Leukocyte Alkaline Phosphatase
LAP, LAP score, LAP smear.
To monitor response to therapy in Hodgkin disease and diagnose other disorders of the hematological system such as aplastic anemia.
There are no food, fluid, activity, or medication restrictions unless by medical direction.
(Method: Microscopic evaluation of specially stained blood smears) 25 to 130 (score based on 0 to 4+ rating of 100 neutrophils).
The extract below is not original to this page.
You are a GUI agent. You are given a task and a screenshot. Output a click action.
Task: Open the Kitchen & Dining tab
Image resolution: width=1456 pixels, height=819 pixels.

Critical Findings and Potential Interventions
Overview(Study type: Blood collected in a lavender-top [EDTA] tube; related body system: Circulatory/Hematopoietic and Immune systems.) Alkaline phosphatase is present in the cytoplasm of neutrophilic granulocytes from the metamyelocyte to the segmented stage of development. The study involves counting 100 neutrophils from a stained smear. Segmented and band forms are counted; eosinophils, basophils, and other immature neutrophil forms are excluded. The reaction is subjectively scored from 0 to 4 based on the number of stained granules observed in the counted cells as well as the intensity of the staining. The number of cells counted is then multiplied by the score to arrive at the result. Leukocyte alkaline phosphatase (LAP) concentrations may be altered by the presence of infection, stress, chronic inflammatory diseases, Hodgkin disease, and hematological disorders. Low levels are associated with the presence of leukemic leukocytes, and high levels are present in normal white blood cells (WBCs). The test has been used for many years as a supportive test in the differential diagnosis of leukemia.
As time from its inception has passed and other technologies such as polymerase chain reaction (PCR) and fluoresence in-situ hybridization (FISH) have emerged, the LAP assay is used less often. The current World Health Organization classification of chronic myeloproliferative tumors does not use the LAP score; rather, by consensus, experts have developed international criteria such as morphology, immunophenotype, genetics, and clinical features. PCR and FISH technologies are used to evaluate blood or bone marrow specimens collected in a sodium heparin collection tube. The testing can be used to identify BCR/ABL-1 or JAK2 gene rearrangements that assist in the classification and treatment of hematologic conditions such as chronic myelogenous leukemia (CML), polcythemia vera, and other myeloproliferative tumors.
- Differentiate chronic myelocytic leukemia from other disorders that increase the WBC count.
- Monitor response of Hodgkin disease to therapy.
Factors that may alter the results of the study
Drugs that may increase the LAP score include steroids.
Potential Medical Diagnosis: Clinical Significance of Results
Conditions that result in an increase in leukocytes in all stages of maturity will reflect a corresponding increase in LAP.
- Aplastic leukemia
- Chronic inflammation
- Down syndrome
- Hairy cell leukemia
- Hodgkin disease
- Leukemia (acute and chronic lymphoblastic)
- Myelofibrosis with myeloid metaplasia
- Multiple myeloma
- Polycythemia vera (increase in all blood cell lines, including leukocytes)
- Chronic myelogenous leukemia
- Hereditary hypophosphatemia (insufficient phosphorus levels)
- Idiopathic thrombocytopenia purpura
- Nephrotic syndrome (excessive loss of phosphorus)
- Paroxysmal nocturnal hemoglobinuria (possibly related to the absence of LAP and other proteins anchored to the red blood cell wall, resulting in complement-mediated hemolysis)
- Sickle cell anemia
- Sideroblastic anemia
Before the Study: Planning and Implementation
Teaching the Patient What to Expect
- Inform the patient this test can assist in evaluating for blood disorders.
- Explain that a blood sample is needed for the test.
After the Study: Potential Nursing Actions
- Instruct the patient to avoid exposure to infection if WBC count is decreased.
Followup Evaluation and Desired Outcomes
- Recognizes the value of this study in relation to disease management and monitoring.